Il forte vento ha colpito duramente anche la provincia di Pavia, con circa 70 interventi dei Vigili del Fuoco tra alberi caduti, danni e disagi alla viabilità. Particolarmente interessato l’Oltrepò Pavese, con raffiche fino a 90 km/h e neve caduta sull’Appennino.
Maltempo nel Pavese
Il maltempo che ha investito la Lombardia ha colpito con forza anche la provincia di Pavia, dove nelle ultime ore si è registrata una vera e propria emergenza legata al vento. Dalla mattinata di giovedì 26 marzo fino alle prime ore di oggi, i Vigili del Fuoco hanno effettuato circa 70 interventi solo nel territorio pavese, su un totale regionale di oltre 700 operazioni di soccorso.
Un dato che conferma come il Pavese sia tra le aree maggiormente interessate dall’ondata di maltempo, insieme alle province di Como, Varese e Milano.
Forti raffiche di vento
A rendere particolarmente critica la situazione è stato il vento, con intensità eccezionali soprattutto nelle aree collinari e montane. Al Passo del Giovà, come comunicato da Arpa Lombardia in un comunicato stampa, si sono registrate raffiche fino a 90 chilometri orari, mentre tra Voghera e l’Oltrepò il vento ha superato i 60 km/h.
Il fronte di aria artica ha provocato anche un brusco calo delle temperature, con minime scese fino a -5°C nelle zone appenniniche, dove è anche tornata la neve oltre gli 800-900 metri di quota. In pianura, invece, si sono verificate grandinate improvvise e a macchia di leopardo.
Diversi alberi caduti
Numerosi i disagi registrati nel capoluogo e nei centri limitrofi. A Pavia, in via Frisi, un albero è crollato su un’auto parcheggiata, mentre in via Setti, nel quartiere Città Giardino, un altro esemplare è finito sulla carreggiata, ostacolando il traffico. Situazione analoga anche in viale Cremona, dove il vento ha abbattuto un ulteriore albero.
Nei pressi dell’istituto Bordoni si sono invece verificati distacchi di calcinacci da un edificio, rendendo necessario l’intervento dei Vigili del Fuoco per la messa in sicurezza.
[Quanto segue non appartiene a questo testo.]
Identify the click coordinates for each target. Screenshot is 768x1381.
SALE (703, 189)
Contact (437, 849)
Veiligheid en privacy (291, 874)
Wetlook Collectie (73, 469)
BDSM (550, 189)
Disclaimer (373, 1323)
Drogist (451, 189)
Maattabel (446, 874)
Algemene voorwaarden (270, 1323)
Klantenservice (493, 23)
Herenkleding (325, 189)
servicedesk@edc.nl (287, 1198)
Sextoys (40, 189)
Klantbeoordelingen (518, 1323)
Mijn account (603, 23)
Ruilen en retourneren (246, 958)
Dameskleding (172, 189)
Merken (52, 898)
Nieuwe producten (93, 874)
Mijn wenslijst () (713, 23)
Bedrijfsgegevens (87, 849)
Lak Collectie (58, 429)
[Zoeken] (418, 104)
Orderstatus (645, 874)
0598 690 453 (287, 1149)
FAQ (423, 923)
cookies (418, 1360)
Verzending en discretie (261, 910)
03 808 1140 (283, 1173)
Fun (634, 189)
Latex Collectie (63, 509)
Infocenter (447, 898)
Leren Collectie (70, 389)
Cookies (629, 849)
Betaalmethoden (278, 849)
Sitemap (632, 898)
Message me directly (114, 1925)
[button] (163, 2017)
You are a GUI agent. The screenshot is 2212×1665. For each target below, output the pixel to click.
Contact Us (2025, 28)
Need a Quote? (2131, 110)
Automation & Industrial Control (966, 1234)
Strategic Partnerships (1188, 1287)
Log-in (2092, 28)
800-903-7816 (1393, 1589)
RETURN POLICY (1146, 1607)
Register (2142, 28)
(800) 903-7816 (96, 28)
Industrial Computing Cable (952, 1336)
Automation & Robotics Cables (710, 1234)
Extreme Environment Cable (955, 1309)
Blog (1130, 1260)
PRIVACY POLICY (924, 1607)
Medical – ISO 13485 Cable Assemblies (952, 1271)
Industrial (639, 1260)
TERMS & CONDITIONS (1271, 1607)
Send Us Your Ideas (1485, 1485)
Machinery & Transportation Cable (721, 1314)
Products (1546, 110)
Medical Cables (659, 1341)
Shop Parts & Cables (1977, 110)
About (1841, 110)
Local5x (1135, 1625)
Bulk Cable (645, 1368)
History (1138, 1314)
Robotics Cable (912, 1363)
Tegole cadute anche dal tetto della Caserma della Guardia di Finanza.
Per precauzione, erano stati chiusi i parchi pubblici sia a Pavia che a Vigevano.
Le criticità in Oltrepò Pavese
Le condizioni più difficili si sono registrate però nell’Oltrepò Pavese. Lungo la strada provinciale 194 Mede-Pieve del Cairo, i Vigili del Fuoco sono intervenuti per mettere in sicurezza alcuni pali telefonici pericolanti.
A Murisasco, frazione di Retorbido, invece un pino secolare è stato abbattuto dal vento ed è crollato vicino alla chiesa della Natività di Maria Vergine. L’edificio è stato dichiarato temporaneamente inagibile, anche a causa di un secondo albero rimasto pericolante e a rischio caduta.
L’emergenza ha mobilitato anche i volontari della Protezione Civile, impegnati senza sosta lungo le principali arterie dell’Oltrepò e della Valle Staffora. Qui numerosi interventi si sono resi necessari per rimuovere alberi e rami caduti che ostacolavano la circolazione.
Dispositivo di soccorso rafforzato
Per far fronte all’elevato numero di richieste, durante la notte è stato potenziato il dispositivo di soccorso con ulteriori unità di personale dei Vigili del Fuoco richiamato in servizio. Le principali criticità restano legate a piante abbattute, coperture danneggiate e strutture pericolanti. La situazione resta sotto costante monitoraggio. Fortunatamente sul fronte meteo, si attendono miglioramenti graduali con il passare delle ore.